Hacker News new | ask | show | jobs
by tatterdemalion 4061 days ago
This applies more generally than just to logs. I love Unix, but "everything is text" is not actually great. It's better that Unix utils output arbitrary ASCII than that they output arbitrary binary data, but it's obvious why people don't do serious IPC 'the Unix way.' Imagine if instead of exchanging JSON, or ProtoBufs, or whatever, your programs all exchanged text you had to regex into some sort of adhoc structure. So why do we manage our logs and our pipelines that way? There's no actual reason that the terminal couldn't interpret structured data into text for us so that, in the world of intercommunicating processes on the other side of the TTY, everything is well-structured, semantically comprehensible data.
3 comments

This is the PowerShell argument. It's a step in the right direction, but it needs the tooling and user community to come along with it.

The advantage of the traditional unix pipe manipulation tools is that most of them are simpler and faster than regex.

> There's no actual reason that the terminal couldn't interpret structured data into text for us so that, in the world of intercommunicating processes on the other side of the TTY, everything is well-structured, semantically comprehensible data.

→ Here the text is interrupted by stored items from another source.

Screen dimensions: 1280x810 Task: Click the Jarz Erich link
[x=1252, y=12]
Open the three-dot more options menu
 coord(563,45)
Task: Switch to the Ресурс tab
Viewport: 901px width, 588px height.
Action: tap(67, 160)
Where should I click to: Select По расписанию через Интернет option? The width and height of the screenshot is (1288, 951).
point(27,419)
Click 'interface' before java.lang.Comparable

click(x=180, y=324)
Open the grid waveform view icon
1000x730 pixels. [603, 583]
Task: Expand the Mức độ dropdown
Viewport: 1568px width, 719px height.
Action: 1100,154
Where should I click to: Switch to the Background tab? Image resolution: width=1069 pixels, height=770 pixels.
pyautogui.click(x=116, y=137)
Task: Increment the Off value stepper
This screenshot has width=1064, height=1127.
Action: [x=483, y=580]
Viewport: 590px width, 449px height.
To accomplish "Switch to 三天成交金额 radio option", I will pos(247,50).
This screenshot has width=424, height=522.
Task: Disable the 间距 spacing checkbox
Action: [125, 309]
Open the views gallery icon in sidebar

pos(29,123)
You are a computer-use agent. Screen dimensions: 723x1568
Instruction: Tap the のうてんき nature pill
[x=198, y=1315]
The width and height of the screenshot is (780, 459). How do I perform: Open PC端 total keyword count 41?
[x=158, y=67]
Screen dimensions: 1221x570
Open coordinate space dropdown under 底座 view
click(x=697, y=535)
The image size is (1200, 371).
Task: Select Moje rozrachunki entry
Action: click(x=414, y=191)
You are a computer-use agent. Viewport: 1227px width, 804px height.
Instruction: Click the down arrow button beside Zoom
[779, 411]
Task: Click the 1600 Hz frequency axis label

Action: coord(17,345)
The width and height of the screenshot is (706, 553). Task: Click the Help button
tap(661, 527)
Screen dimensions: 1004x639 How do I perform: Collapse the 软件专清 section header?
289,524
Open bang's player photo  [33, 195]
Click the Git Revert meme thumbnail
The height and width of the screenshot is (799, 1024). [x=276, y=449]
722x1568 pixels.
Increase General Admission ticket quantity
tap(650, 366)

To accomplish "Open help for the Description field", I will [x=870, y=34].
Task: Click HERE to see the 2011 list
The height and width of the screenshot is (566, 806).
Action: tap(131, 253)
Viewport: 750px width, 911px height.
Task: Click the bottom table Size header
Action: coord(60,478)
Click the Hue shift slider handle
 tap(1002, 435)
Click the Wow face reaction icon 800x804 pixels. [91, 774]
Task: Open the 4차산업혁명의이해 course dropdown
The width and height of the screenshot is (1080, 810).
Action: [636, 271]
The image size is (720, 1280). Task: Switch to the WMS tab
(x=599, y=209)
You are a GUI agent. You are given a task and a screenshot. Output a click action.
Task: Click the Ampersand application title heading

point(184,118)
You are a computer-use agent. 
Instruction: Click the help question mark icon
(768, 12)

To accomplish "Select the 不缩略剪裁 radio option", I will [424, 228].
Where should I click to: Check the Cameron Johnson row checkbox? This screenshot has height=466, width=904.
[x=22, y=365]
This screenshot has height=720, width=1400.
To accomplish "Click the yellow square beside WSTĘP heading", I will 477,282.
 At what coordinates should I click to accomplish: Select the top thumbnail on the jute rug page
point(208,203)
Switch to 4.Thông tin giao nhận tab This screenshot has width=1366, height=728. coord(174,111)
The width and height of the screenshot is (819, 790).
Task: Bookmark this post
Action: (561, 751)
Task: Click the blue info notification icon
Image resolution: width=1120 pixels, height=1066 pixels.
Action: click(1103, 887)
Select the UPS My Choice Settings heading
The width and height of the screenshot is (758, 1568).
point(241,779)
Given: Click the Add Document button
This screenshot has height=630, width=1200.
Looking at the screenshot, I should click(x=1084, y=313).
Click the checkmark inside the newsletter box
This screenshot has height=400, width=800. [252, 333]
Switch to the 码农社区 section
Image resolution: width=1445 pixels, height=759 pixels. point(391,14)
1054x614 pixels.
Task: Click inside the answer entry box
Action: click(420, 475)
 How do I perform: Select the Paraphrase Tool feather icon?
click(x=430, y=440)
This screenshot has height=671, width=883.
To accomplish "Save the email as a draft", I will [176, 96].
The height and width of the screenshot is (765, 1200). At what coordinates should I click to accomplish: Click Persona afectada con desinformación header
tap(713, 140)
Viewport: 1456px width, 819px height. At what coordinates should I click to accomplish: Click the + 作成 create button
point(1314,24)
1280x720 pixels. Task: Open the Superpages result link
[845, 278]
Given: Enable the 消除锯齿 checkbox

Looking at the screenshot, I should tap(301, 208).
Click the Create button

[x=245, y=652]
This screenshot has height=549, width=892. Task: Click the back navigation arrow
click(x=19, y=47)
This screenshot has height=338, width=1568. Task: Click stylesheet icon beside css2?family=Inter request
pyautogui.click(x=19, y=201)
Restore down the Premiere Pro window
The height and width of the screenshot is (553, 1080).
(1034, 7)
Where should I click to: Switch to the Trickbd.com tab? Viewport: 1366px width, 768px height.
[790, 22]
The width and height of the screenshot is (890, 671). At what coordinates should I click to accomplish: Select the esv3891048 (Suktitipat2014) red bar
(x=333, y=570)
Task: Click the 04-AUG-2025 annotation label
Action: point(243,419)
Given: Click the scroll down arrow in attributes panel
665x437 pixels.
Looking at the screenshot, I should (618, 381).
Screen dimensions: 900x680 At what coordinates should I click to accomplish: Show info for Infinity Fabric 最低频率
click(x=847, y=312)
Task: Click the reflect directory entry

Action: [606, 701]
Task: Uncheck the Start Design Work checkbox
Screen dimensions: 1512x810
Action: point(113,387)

I think you just described PowerShell (or things that follow down the same path, e.g. TermKit) ;-)

JSON is text!

Text is not synonymous with unstructured.

Of course JSON is encoded in Unicode, making it "text," but when it is said that text is the universal protocol of Unix, it means that the only guarantee a well-behaving Unix utility can make is that it will output ASCII. You cannot leverage the further structure of JSON or any other protocol because utilities that interpret JSON do not compose with those many Unix utilities which emit non-JSON data.

Only entropic bits are truly "unstructured data." The question is one of how much semantic structure you can rely on in the data you are processing, which is a continuum.